### Work to be completed
From the records below, print only the part that opens with the line containing "You are a computer-use" and closes with the line containing "The image size is (530, 418)."; omit the pictures.

________________

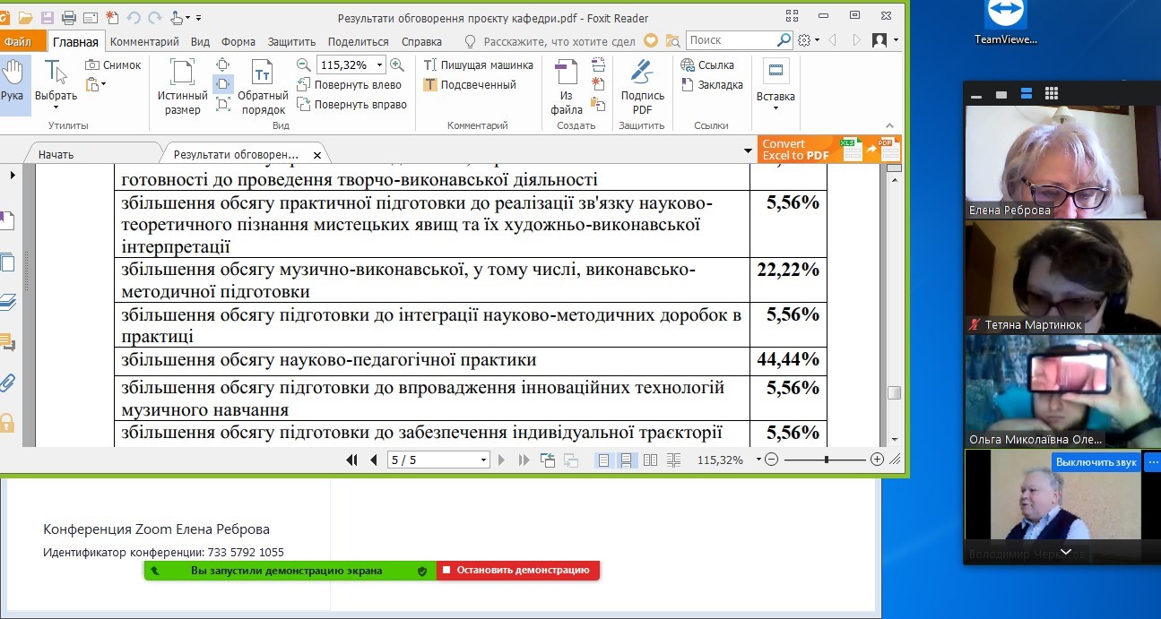Go to the first page in status bar

click(x=352, y=460)
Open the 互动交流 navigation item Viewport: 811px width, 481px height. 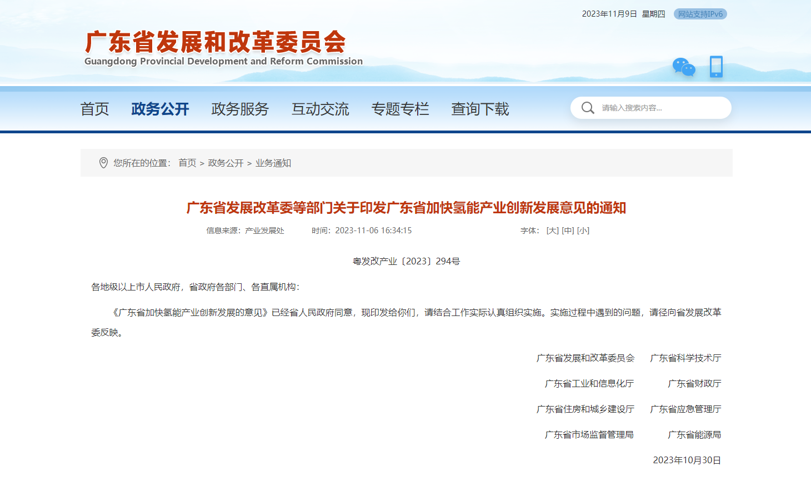[x=320, y=109]
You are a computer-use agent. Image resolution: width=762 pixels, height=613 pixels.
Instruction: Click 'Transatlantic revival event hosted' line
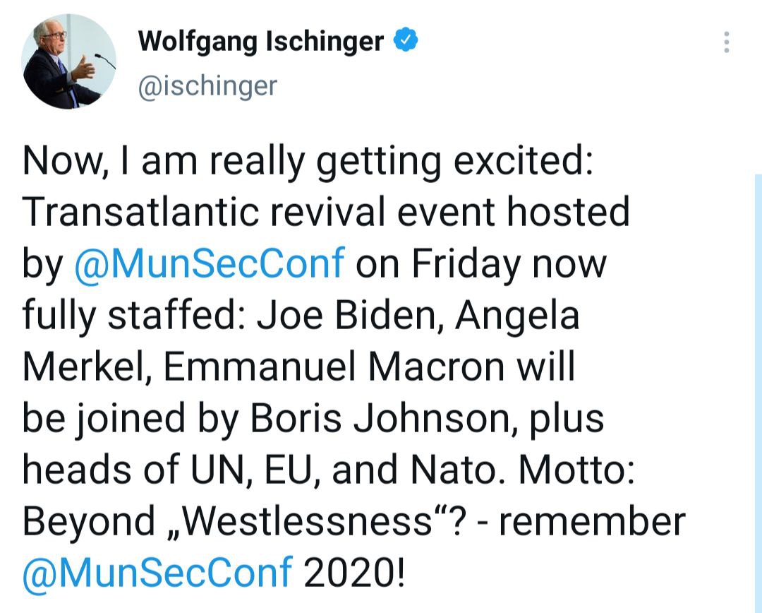click(325, 212)
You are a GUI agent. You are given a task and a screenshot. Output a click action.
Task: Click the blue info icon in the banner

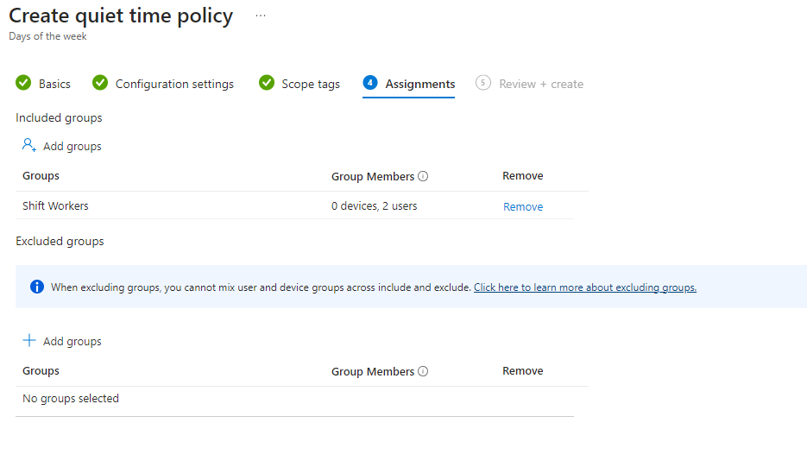(x=37, y=287)
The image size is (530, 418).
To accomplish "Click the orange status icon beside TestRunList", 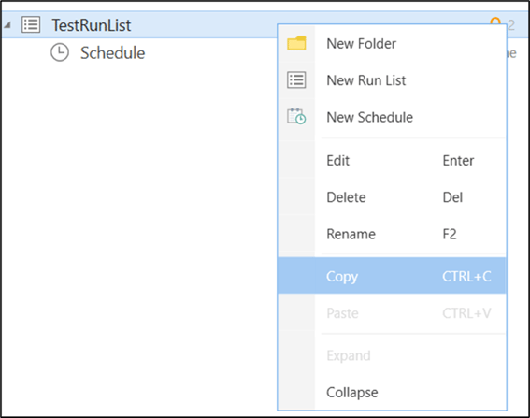I will [x=495, y=21].
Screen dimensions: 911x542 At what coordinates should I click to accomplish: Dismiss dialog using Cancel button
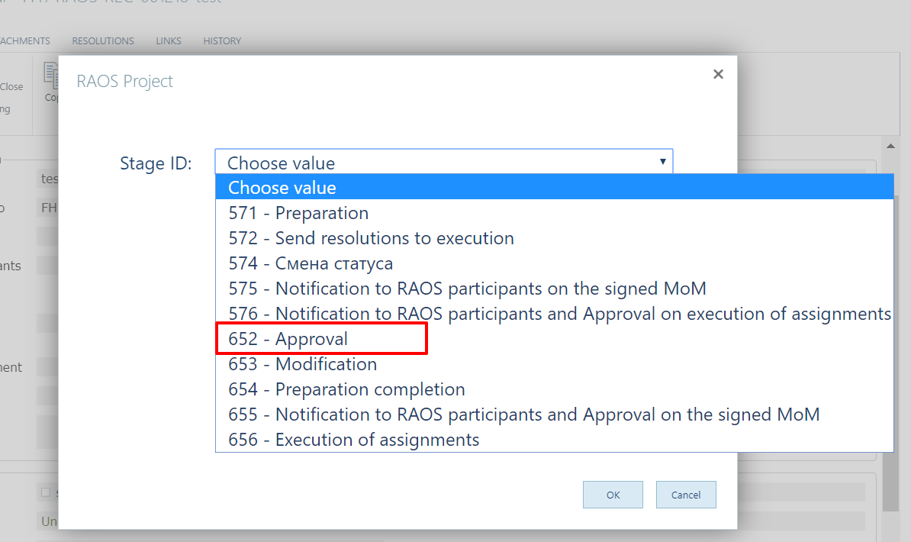point(686,495)
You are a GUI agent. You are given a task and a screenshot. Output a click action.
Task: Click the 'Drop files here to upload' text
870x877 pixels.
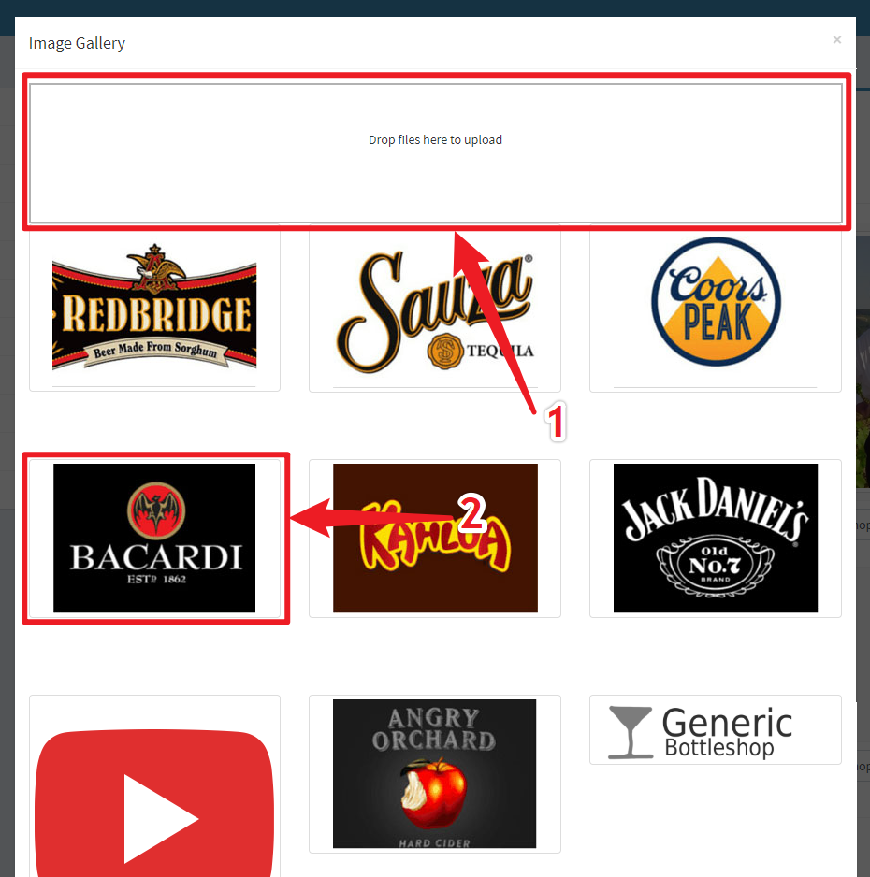tap(435, 140)
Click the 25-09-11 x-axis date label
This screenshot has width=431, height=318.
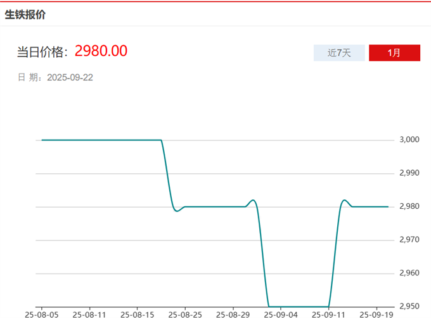coord(328,314)
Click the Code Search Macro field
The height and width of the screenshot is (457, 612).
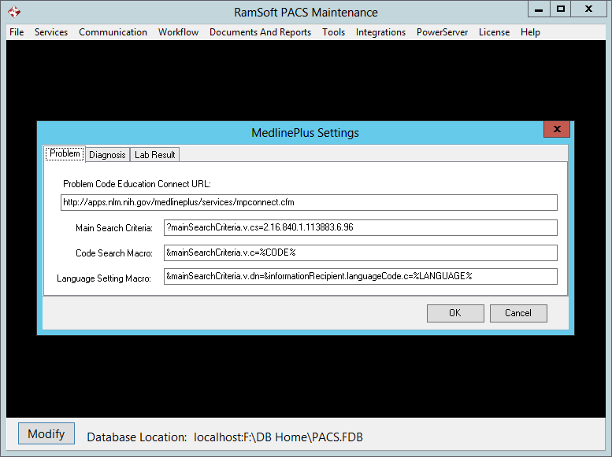click(x=360, y=252)
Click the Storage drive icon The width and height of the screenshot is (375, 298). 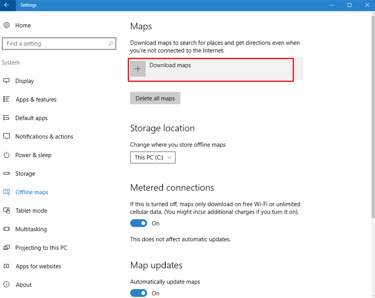click(x=7, y=173)
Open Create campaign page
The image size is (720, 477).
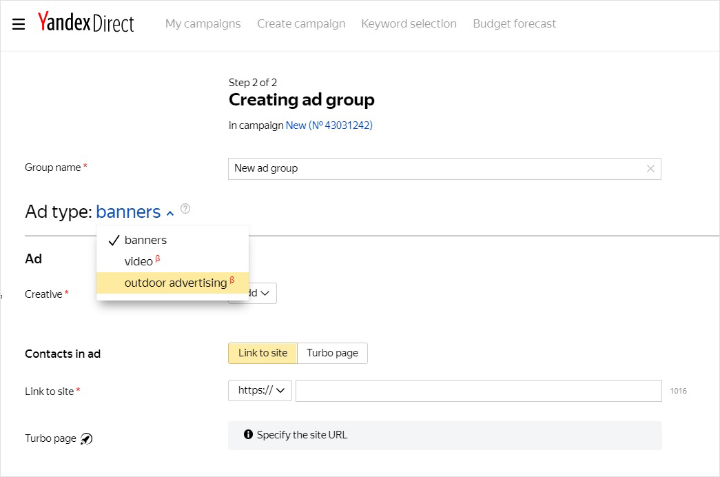click(x=301, y=24)

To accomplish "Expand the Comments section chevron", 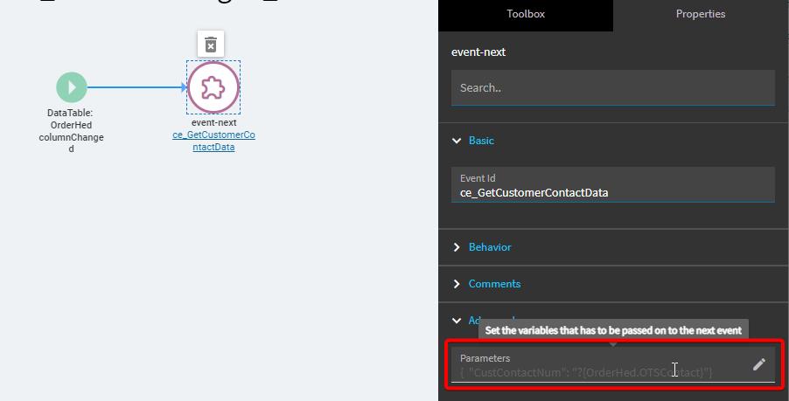I will (456, 284).
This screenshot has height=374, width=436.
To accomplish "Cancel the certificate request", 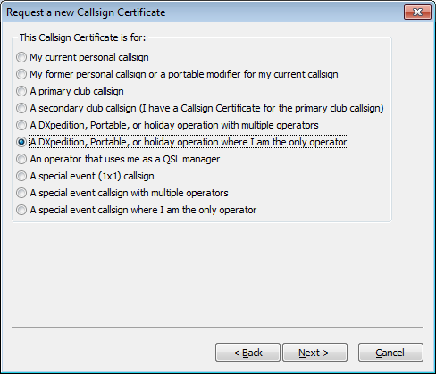I will [390, 353].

________________

### Worked solution
You are a computer-use agent. Image resolution: width=762 pixels, height=613 pixels.
Instruction: Click 'Transatlantic revival event hosted' line
click(325, 212)
You are a GUI agent. You are given a task and a screenshot. Output a click action.
Task: Click the blue info icon in the banner

(x=37, y=287)
The image size is (530, 418).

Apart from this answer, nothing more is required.